● **Exercise objective**:
Every line containing the word "menu" is to be copied from the data below.
--- START ---
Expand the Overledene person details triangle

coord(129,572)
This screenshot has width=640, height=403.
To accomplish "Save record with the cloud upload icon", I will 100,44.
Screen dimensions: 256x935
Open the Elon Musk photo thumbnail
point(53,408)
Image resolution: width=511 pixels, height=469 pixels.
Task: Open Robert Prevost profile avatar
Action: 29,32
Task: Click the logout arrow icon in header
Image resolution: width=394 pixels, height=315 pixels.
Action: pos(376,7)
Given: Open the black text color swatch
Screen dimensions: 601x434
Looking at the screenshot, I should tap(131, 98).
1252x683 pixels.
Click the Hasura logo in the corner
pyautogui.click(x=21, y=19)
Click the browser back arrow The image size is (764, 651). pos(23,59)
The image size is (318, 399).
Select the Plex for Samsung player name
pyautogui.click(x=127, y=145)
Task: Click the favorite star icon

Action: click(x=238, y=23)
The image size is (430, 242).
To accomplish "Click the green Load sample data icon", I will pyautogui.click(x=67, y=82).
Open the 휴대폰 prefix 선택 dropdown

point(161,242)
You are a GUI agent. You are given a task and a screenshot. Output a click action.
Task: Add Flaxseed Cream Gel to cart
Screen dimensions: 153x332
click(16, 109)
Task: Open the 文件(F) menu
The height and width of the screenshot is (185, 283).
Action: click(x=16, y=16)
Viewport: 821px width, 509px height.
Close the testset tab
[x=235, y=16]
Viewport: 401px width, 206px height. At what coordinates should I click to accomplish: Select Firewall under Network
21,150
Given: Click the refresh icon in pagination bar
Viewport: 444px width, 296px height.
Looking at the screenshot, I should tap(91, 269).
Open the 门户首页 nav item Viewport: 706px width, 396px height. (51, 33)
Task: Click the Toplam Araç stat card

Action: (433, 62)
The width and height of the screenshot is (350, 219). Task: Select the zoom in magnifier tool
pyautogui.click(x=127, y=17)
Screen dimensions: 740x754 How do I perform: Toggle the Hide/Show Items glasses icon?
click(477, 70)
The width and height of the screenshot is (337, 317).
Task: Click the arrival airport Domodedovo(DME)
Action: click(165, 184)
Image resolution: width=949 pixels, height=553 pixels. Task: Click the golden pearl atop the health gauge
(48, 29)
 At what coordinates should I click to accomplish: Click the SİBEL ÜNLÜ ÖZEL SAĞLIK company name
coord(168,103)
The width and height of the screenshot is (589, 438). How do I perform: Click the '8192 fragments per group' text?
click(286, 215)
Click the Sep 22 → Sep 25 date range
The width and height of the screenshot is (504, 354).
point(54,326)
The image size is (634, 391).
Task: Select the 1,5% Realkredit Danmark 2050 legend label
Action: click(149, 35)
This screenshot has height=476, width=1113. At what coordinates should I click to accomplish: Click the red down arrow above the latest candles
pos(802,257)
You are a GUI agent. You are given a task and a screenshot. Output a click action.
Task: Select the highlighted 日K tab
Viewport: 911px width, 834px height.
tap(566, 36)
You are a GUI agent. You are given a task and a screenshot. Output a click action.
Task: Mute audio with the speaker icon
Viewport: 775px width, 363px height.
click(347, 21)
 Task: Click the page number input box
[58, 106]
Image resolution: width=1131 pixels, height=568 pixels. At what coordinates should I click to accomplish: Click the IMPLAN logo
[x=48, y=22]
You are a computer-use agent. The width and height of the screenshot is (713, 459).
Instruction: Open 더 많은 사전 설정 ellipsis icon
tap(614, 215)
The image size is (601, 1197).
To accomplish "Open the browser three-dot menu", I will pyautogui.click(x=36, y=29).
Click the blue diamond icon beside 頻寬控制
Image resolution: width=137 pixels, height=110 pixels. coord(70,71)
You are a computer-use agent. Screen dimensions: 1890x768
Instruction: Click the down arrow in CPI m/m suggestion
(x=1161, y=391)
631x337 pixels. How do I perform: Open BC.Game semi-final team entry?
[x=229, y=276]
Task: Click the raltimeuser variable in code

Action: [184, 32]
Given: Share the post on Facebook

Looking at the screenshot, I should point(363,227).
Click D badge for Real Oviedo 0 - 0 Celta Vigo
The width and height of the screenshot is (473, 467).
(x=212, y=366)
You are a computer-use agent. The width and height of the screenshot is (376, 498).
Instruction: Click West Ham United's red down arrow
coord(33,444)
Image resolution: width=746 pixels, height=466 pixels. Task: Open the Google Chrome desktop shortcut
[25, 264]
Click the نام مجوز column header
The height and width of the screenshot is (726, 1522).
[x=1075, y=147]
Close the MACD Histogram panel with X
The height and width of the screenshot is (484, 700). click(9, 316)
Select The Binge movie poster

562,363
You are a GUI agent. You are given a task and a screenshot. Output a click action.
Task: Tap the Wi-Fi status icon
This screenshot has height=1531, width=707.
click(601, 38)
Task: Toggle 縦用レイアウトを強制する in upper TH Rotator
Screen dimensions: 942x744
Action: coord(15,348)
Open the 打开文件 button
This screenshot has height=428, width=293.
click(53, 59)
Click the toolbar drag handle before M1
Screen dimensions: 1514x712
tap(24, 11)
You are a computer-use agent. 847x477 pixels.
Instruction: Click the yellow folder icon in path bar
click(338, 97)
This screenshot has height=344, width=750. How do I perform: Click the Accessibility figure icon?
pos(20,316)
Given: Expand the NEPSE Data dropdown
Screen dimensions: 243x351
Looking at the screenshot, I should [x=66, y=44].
--- END ---
● **Answer for the task**:
Task: Open the 文件(F) menu
To accomplish "Open the browser three-dot menu", I will pyautogui.click(x=36, y=29).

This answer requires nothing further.